Gregory Nathan Freerksen, Wayne B. Giampietro, Lawrence A. Poltrock, Witwer, Poltrock & Giampietro, Chicago, IL, for Plaintiffs.

Taryn Springs, Paul A. Patten, Chicago School Reform Bd. of Trustees, Chicago, IL, for Defendants Paul Vallas, Marilyn Johnson.

Taryn Springs, Nancy K. Laurento, Paul A. Patten, Chicago School Reform Bd. of Trustees, Chicago, IL, for Defendant Chicago School Reform Bd. of Trustees.

MEMORANDUM OPINION AND ORDER

HART, District Judge.

This case involves two Chicago public school employees who were disciplined after a student drowned at their school. Plaintiff Gary Townsend is a tenured teacher who teaches physical education. Plaintiff Alex Riley was employed as a lifeguard and swimming coach.
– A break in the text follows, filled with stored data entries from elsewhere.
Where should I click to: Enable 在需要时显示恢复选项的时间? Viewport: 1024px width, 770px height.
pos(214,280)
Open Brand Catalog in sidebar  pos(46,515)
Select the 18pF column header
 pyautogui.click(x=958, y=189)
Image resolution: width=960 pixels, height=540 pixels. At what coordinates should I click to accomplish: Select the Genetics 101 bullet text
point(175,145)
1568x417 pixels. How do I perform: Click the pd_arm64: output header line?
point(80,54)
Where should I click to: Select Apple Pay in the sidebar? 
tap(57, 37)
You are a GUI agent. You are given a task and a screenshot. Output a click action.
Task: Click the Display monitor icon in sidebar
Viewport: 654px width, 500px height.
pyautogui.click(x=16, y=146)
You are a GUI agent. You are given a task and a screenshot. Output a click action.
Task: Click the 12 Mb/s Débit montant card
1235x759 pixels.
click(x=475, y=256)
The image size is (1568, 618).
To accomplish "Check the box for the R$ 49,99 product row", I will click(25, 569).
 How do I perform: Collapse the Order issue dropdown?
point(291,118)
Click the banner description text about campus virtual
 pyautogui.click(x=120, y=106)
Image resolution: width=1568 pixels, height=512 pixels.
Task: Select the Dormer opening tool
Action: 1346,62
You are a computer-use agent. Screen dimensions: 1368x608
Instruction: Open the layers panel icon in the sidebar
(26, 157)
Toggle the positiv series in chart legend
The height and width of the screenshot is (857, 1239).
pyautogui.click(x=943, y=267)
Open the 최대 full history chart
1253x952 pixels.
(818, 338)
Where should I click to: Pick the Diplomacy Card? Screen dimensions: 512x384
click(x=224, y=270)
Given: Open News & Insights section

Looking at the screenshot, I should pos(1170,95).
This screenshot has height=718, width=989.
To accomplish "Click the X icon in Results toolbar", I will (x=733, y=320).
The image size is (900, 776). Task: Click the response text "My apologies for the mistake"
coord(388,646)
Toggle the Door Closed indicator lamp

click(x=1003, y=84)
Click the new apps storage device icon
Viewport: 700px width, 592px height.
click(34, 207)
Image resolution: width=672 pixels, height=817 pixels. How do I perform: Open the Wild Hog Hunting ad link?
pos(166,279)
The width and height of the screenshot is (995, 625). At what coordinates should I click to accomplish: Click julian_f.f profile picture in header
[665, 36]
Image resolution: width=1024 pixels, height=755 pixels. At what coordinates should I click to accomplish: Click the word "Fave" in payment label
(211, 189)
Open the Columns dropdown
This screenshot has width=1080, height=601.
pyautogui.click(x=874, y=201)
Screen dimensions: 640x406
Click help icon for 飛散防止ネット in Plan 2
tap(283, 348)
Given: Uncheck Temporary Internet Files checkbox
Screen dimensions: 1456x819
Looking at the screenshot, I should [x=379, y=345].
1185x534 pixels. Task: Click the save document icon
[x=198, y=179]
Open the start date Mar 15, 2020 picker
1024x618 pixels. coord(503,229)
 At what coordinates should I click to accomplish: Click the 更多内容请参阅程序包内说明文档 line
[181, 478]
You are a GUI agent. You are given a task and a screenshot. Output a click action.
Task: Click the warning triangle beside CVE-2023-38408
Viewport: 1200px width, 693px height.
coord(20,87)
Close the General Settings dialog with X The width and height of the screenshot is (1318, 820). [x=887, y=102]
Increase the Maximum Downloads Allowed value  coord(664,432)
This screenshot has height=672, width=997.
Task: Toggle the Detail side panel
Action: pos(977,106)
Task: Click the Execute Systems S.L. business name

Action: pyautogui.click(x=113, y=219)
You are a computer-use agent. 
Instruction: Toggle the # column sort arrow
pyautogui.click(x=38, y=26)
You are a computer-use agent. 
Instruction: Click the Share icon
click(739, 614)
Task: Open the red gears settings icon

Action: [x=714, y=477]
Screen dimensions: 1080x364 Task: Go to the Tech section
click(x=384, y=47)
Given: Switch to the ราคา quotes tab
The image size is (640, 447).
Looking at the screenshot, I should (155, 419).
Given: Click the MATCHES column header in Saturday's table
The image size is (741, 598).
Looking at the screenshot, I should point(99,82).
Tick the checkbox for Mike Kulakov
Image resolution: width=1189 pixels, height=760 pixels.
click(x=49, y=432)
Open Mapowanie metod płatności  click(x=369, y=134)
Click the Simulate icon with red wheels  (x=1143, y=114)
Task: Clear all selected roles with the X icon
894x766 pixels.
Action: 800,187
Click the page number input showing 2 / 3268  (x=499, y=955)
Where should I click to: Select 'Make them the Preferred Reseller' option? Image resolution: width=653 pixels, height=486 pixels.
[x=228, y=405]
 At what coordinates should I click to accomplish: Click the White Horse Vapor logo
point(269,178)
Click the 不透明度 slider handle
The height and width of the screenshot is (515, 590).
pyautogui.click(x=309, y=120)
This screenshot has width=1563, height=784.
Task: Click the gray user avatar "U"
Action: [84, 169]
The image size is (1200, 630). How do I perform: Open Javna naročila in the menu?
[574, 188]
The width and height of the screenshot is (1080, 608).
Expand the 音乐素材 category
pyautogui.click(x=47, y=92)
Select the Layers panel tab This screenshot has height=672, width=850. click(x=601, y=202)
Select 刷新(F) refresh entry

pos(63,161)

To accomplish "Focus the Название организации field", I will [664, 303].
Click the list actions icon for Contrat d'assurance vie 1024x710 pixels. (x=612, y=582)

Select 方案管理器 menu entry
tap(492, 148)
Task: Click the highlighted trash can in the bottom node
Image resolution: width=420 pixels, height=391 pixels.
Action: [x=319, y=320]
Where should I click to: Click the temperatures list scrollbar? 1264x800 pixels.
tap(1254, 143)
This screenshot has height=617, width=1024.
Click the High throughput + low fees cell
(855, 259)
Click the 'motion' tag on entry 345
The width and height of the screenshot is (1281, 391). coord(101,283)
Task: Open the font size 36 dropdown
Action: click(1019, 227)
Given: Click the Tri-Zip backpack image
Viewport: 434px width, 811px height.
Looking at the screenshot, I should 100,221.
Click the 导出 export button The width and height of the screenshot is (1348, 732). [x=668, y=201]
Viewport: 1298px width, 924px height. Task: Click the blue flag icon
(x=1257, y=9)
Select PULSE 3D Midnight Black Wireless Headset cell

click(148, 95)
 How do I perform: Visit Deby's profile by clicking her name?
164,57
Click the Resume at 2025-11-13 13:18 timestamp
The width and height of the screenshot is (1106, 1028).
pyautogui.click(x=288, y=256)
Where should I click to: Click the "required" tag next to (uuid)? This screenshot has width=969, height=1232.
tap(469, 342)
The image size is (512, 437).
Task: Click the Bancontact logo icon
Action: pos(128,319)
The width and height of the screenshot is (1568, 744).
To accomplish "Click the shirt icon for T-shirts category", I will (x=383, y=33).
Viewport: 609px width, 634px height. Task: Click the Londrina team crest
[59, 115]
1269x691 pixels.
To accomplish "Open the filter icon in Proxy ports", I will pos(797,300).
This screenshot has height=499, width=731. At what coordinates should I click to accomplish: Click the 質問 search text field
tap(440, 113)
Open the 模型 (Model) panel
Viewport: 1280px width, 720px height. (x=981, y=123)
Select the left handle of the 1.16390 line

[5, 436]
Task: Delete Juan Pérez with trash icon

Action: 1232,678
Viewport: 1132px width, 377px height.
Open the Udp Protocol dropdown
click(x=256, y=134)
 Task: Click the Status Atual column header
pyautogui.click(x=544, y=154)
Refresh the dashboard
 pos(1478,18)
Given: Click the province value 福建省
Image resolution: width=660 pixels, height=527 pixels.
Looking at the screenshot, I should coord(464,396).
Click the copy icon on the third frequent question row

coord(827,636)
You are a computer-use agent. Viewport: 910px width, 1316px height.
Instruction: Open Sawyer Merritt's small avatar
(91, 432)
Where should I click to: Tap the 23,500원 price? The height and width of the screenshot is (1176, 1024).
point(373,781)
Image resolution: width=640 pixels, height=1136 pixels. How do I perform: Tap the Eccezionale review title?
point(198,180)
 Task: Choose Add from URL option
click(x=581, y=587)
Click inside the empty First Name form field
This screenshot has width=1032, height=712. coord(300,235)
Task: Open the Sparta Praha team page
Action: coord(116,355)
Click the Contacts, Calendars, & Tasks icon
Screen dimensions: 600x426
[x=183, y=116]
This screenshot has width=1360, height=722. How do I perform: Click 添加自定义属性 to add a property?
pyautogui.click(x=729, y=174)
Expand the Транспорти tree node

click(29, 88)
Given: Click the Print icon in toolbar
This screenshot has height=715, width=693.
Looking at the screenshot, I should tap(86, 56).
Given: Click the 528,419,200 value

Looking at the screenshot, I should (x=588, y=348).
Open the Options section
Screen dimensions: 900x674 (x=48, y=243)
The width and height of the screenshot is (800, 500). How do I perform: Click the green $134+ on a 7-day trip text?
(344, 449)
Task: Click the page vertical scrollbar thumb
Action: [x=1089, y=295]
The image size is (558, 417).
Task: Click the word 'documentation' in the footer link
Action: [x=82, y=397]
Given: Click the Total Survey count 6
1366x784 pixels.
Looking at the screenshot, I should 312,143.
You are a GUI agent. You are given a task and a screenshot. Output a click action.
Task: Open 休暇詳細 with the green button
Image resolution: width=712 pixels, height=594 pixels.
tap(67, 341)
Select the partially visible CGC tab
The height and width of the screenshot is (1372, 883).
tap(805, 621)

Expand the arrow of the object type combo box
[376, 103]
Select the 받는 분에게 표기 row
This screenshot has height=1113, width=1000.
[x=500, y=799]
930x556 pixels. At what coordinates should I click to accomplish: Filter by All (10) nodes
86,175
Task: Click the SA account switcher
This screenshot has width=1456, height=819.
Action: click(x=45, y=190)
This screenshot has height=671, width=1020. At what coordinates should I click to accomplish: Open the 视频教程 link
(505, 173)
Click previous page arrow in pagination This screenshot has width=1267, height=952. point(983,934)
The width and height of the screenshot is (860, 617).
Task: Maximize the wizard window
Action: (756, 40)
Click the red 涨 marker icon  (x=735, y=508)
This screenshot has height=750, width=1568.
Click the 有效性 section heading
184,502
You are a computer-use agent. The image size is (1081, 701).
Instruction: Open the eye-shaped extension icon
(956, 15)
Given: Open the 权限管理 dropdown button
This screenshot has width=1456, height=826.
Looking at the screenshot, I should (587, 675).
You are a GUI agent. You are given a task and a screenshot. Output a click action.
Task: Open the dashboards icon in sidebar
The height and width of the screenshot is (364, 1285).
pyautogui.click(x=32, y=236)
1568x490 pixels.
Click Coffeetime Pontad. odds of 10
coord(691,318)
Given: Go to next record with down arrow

One defendant is the Chicago School Reform Board of Trustees (the "Board"), the school board for Chicago public schools. Named as defendants in their individual capacity are Paul Vallas, who is the Board's Chief Executive Officer, and Marilyn Johnson, the head of the Board's Law Department.

Plaintiffs bring the following claims, each of which is against all three defendants. Riley claims he was denied a liberty interest without due process in that he was stigmatized by the accusations that he caused the student's death, but was not provided with an adequate opportunity to respond to the accusations.1 Townsend claims he was denied procedural due process based on a property interest in his tenured position and not being provided with a timely hearing that would have enabled him to return to a teaching position. Townsend also claims he was retaliated against for attempting to exercise his constitutional right to a hearing. Presently pending is defendants' motion for summary judgment.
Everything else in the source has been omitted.